# Do you know any languages from India?



## albondiga

How would I ask in Tagalog: "Do you know any Indian languages?" or "Do you know any languages from India?"

(Yes, I know it's kind of a strange question, but I'm sure that at least some Tagalog speakers can figure out why I'm asking!  )


----------



## MariadeManila

Hi

You can ask "May alam ka bang linggwahe sa India?"

cheers!


----------



## albondiga

Thank you, Maria!


----------



## panjabigator

What does alam mean?


----------



## Camote

panjabigator said:


> What does alam mean?


 

_alam_ means _know_


----------



## panjabigator

albondiga said:


> How would I ask in Tagalog: "Do you know any Indian languages?" or "Do you know any languages from India?"
> 
> (Yes, I know it's kind of a strange question, but I'm sure that at least some Tagalog speakers can figure out why I'm asking!  )

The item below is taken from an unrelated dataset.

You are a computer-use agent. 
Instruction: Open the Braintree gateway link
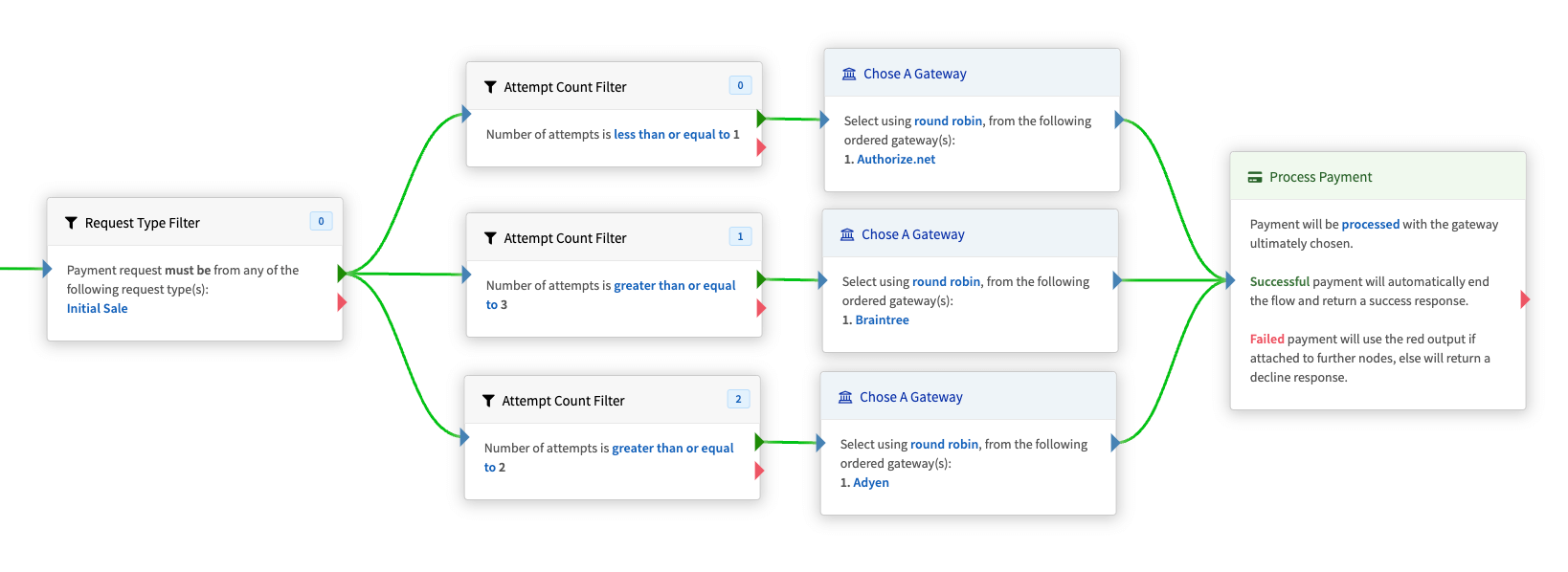pyautogui.click(x=882, y=320)
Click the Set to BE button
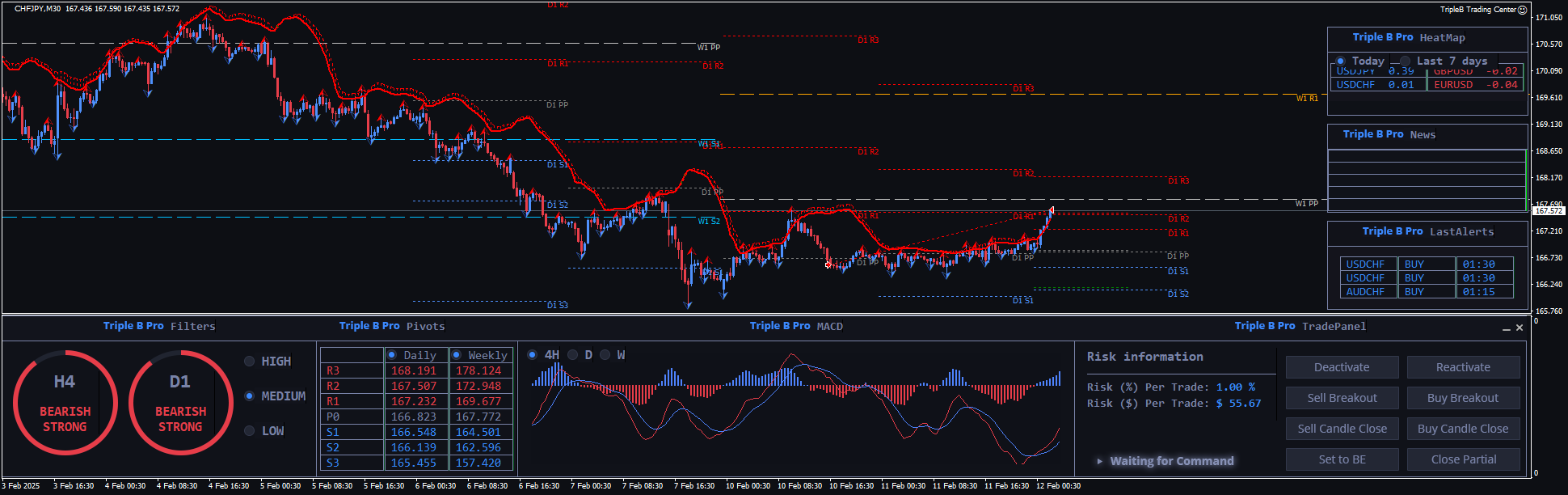The image size is (1568, 495). [x=1342, y=459]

Albondiga, I am curious.  Why were you asking the question and why would Tagalog speakers know.  Is there a population there descendant from India?


----------



## albondiga

panjabigator said:


> Albondiga, I am curious. Why were you asking the question and why would Tagalog speakers know. Is there a population there descendant from India?


 
Ha, good question! I'll just say that if someone asked me, _"May alam ka bang linggwahe sa India?" _my response might leave them a bit confused due to a double meaning. Then I'll direct you to this thread: http://forum.wordreference.com/showthread.php?t=328975...


----------



## panjabigator

I should of realized ahead of time!  _Hindi _is the word for "no," correct?  Hence...


----------



## albondiga

panjabigator said:


> I should of realized ahead of time! _Hindi _is the word for "no," correct? Hence...


 
That's it!


----------



## moonshine

Well, you can use both hindi (no) and Hindi (the language) in a sentence and it won't really get confusing as the intonation is different. Hindi (no) is clipped in the end, as Hindi (the language) isn't.


----------